How to read the analysis main results?¶
After the analysis submission, a result page is provided:
The “analysis summary” gives the number of selected/excluded genomes and MICFAM parameters.
The “Selected genomes” module lists included/excluded strains and proposes an overview of this selection at different taxonomic levels.
The “Main results” table displays the size of pan-genome, core-genome and variable-genome by number of families and genes.
The “Sequence download” module allows the users to download core-genome variable-genome and strain specific multi-fasta sequences. Label of sequences is organized as follow:
>MICFAM identifier|CDS identifier|CDS label|CDS product [Strain]

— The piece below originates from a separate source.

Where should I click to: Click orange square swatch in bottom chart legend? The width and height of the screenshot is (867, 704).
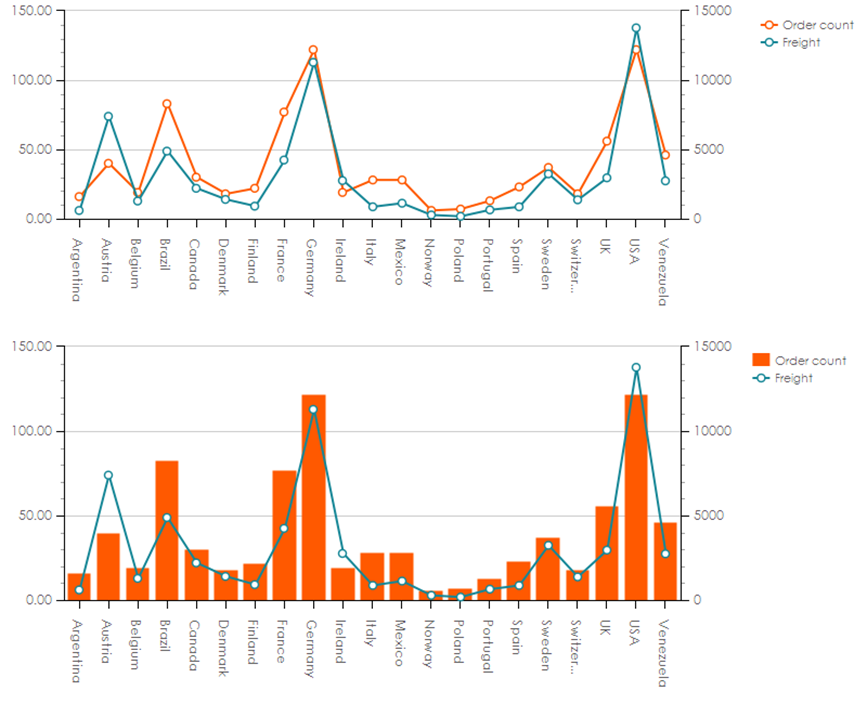pyautogui.click(x=760, y=361)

The “Gene annotations and export” module allows the users to download annotations of core-genome, variable-genome and strain specific genes in a tabulated file. There is 23 columns to describe each feature:
MICFAM_Id: MicroScope gene family identifier. Singletons are identified with a “single” tag in this column.

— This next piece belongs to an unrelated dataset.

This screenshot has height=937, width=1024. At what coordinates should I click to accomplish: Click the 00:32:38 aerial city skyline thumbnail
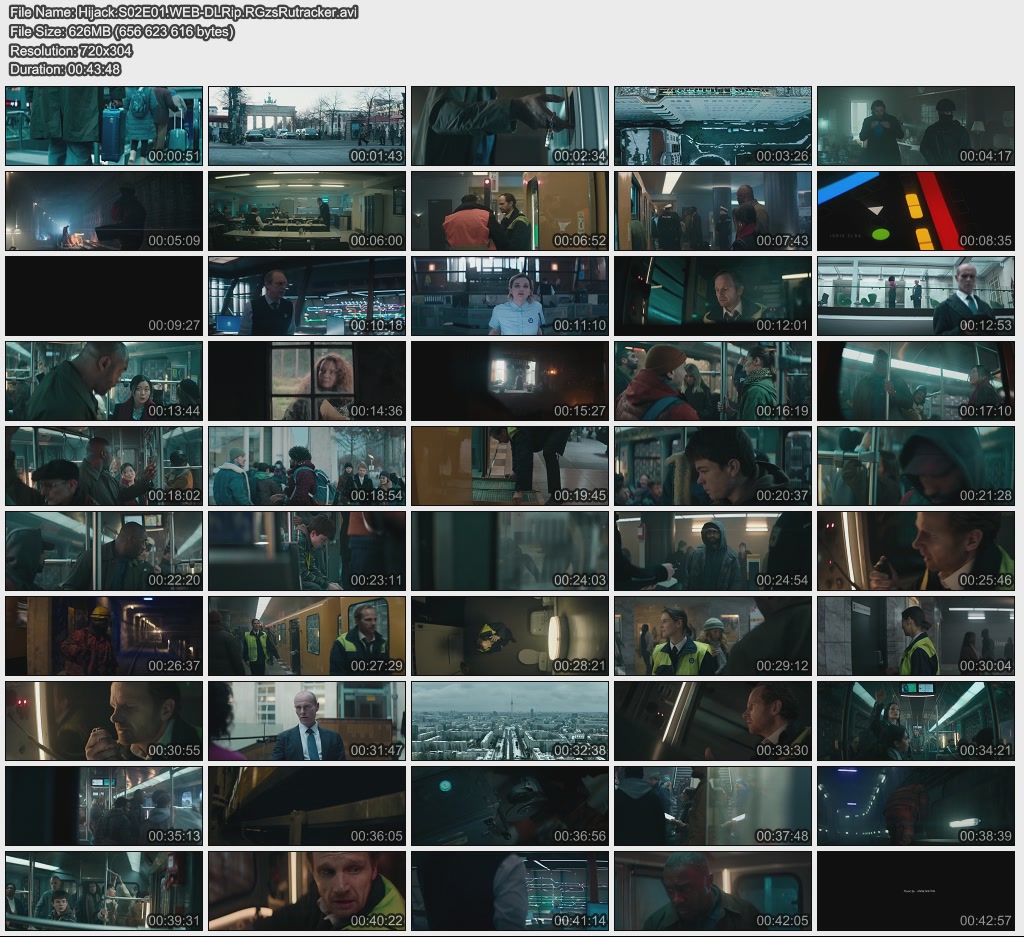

NbOrganismsFAM: number of organisms linked to the family. For core-genome and strain specific files, this value is constant (respectively : n and 1). For the variable-genome file, this value ranges from 1 to (n-1). (with n = the number of included organism).

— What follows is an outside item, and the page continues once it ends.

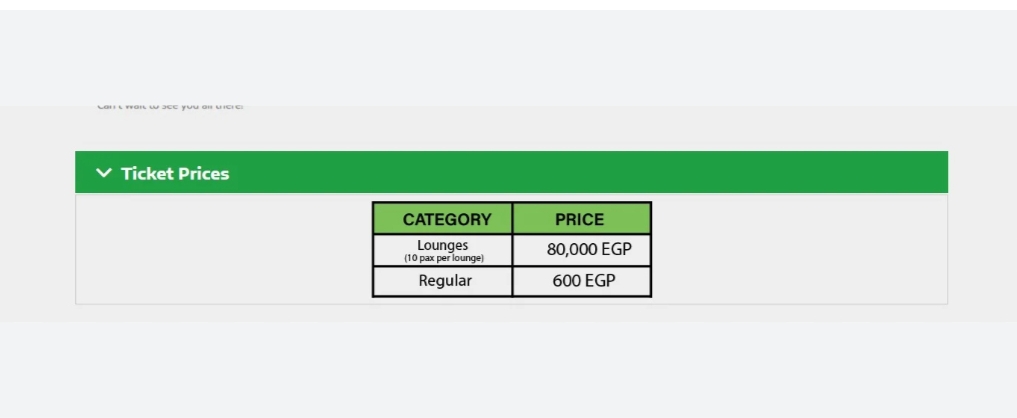Click the divider between CATEGORY and PRICE headers
This screenshot has width=1017, height=418.
(x=512, y=219)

Organism: organism name / strain
GO_id: CDS identifier
Label: CDS locus tag
Type: CDS or fCDS
Evidence: source of the annotation and its status
Gene: name of the gene
Product: biological product
ECnumber: Enzymatic Commission number (for enzymes only)
Mutation: mutation type
ProductType: classification according to the type of biological product
Localization: classification according to the cellular localization of the * protein
Roles: classification according to the biological role
BioProcess: another classification according to the biological role
PubmedID: related publication(s) about the CDS (PMID)
Class: annotation confidence level
CreationDate: date of last modification of the annotation
Frame: CDS reading frame
Begin: sequence begin position
End: sequence end position
Length: length of the CDS.
It also allows the users to export these genes to a gene cart.
How to read the gene count table?¶
The analysis page provides a table of gene count for each organism, with 11 columns.
Organism: organism name and strain
CDS: Total number of genes in the organism (CDS+fCDS)
CDS without artefact fam.: Total number of genes used for the analysis. Genes members of artefact families are excluded.
Pan CDS: (Core CDS + Var CDS) = (CDS without artefacts - homologous CDS with excluded organisms)
Core CDS: CDS number in the core-genome component
Var CDS: CDS number in the variable-genome component
Strain specific CDS: CDS number in the variable-genome component specific to this strain only.
Core CDS (%): Core CDS percentage
Var CDS (%): Var CDS percentage
Strain spe. CDS (%): Strain specific CDS percentage
Excluded CDS (%): Percentage of excluded CDS (in exclusion case)
How about figures?¶
Core/Pan-genome size evolution
These graphs allow the users to visualize the core-genome and pan-genome sizes evolutions according to the number of genomes considered in the selected genome set. The last values correspond respectively to the core-genome and the pan-genome sizes. Other values are depicted by boxplots to represent all or a subset of value combinations. (for example : There is 12 combinations of 1 genome in a 12 genomes selection)
With more than 10 selected genomes, approximately 1000 combinations are sampled within the total combination distribution (proportional stratified random sampling without replacement) to limit the combinatorial explosion.
These graphs are in the SVG (Scalable Vector Graphics) format and can be downloaded with the “SVG” button. The “Data” button allows the users to download formatted data. To read and plot these data with R, use the commands as follow:
data<-lapply(strsplit(readLines("boxplot_core.txt"), "\t"), as.integer) boxplot(data)
Venn Diagram (Organism number less than 6)
For a number of selected organisms less than six, core-genome, variable-genome and strain specific sizes are represented with a Venn diagram. Values on diagram represent the numbers of MICFAM families for each organism intersections.